The target article by Jarvilehto (1998) makes the valid empirical point that perception is not the simple, serial, one-way process it is often thought to be. However, we cannot agree with the conclusion that senses are not transmitters of environmental information. Perceptual systems have developed to subserve our actions, hence actions and intentions modify sensory signals at several levels of processing, but the senses can nevertheless be studied as transmitters of information, apart from actions. It is also valid to partition a system so as to study its role in isolation from the system as a whole.
2. Modulation of incoming sensory signals, however, is well known at several levels of sensory processing. For example, the cells of the lateral geniculate nucleus (LGN) are sensitive to alertness (Livingstone & Hubel 1981), and Kosslyn et al. (1993, 1995) have found, using positron emission tomography, that visual cortex is activated by visual imagery in a manner similar to the way it is activated by actual visual stimulation through the eyes.
3. Over thirty visual areas have been identified in the thalamus, superior colliculus, and cerebral cortx, almost all of them having reciprocal feedback pathways with their feedforward areas (Felleman & Van Essen 1991). Although the existence of feedback shows that the traditional serial scheme of sensory information processing is untenable, it does not destroy the hierarchical arrangement of a sensory system; Felleman and Van Essen (1991) present social systems as examples of hierarchical organization in which feedback is necessary for their functioning no matter how independent the systems are. Feedback from neurons higher in the hierarchy is important during "bottom-up" sensory processing because it can enhance the signal-to-noise ratio. For example, feedback from the visual cortex induces correlated firing in the lateral geniculate nucleus (Sillito et al. 1994); incoming sensory signals may be amplified within V1 (Douglas et al. 1995), and feedback from the visual motion sensitive area V5 enhances directional selectivity in areas lower in the cortical hierarchy (Hup et al. 1998). These top-down effects depend on visual stimulation, however, unlike the activity in the study of Alexandrov et al. (1986).
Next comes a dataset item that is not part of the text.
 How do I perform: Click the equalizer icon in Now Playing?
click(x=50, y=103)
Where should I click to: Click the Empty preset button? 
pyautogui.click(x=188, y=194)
4. A problem arises when the input organization of the sensory system is not purely bottom-up, with the information content depending on internal top-down processes such as attention, motivation or vigilance. This interference is equally problematic at the receptor level and at some later point in the sensory hierarchy, as long as it occurs before the level of classification and interpretation of sensory inputs for guiding behavior and forming conscious percepts. The findings of Kosslyn et al. (1995) are important here because they push the contents, effects and representation of imagery to an early level in the visual system.
5. On the other hand, we acknowledge the critical role of movements in information pick-up. Attention and hypothesis formation merely extend this process of obtaining information from the environment by every possible means. Sensory information is not enough to create perceptions as collections of momentary sensory input. In the input projections of the visual system, for example, every new fixation produces a distinct, highly distorted spatial projections of the same environmental scene to the surface of visual cortex (Virsu 1985) because the spatial transformation (cortical magnification factor) is highly nonlinear (Virsu & Hari 1996). Objects also look the same although they are perceived in different illuminations, sizes, velocities, and angles that change their retinal images. An additional complication is that adult sensory systems and the brain are changing continuously as a function of experience (Kaas 1995).
6. The idea of senses as static feedforward systems has to be revised towards a more dynamic and complex notion. It is difficult to conceive any fixed neural or sensory code that, apart from elementary transducer functions, could yield useful information to the organism independently of its intentions. As Gregory (1972, 1980) has pointed out, perceiving is an active process. In perception, hypotheses based on the organism's memories and intentions are tested against sensory information so as to lead to correct action. The pieces of information transmitted by the senses are only one part of the evidence, insufficient in itself. Data obtained from memory, context, interpretations, and acts are necessary additional sources of evidence used in testing hypotheses and forming perceptions. Percepts cannot be separated from the total cognitive context in which they occur, but the context can be controlled in laboratory experiments.
7. The insufficiency of sensory information for creating knowledge does not imply that the senses are not transmitters of environmental information and that the organism-environment system cannot be partitioned. Jarvilehto's thought experiment on knowledge formation without senses proves nothing because it cannot work without some receptor. A thorough study of a system requires analysis of both the whole and its parts. If the system under study were, say, the car traffic between two cities, it might be useful to study events on the road. However, this would not rule out studying car drivers and their behaviors independently for other purposes.